[[ AVAILABLE DATA open ]]

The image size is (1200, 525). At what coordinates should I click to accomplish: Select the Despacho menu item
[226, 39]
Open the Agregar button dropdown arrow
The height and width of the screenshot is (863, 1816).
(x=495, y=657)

[[ AVAILABLE DATA closed ]]

PROBLEM DESCRIPTION ->
Output every record above exactly as it appears.

RESPONSE AREA ->
The image size is (1200, 525). At what coordinates should I click to accomplish: Select the Despacho menu item
[226, 39]
Open the Agregar button dropdown arrow
The height and width of the screenshot is (863, 1816).
(x=495, y=657)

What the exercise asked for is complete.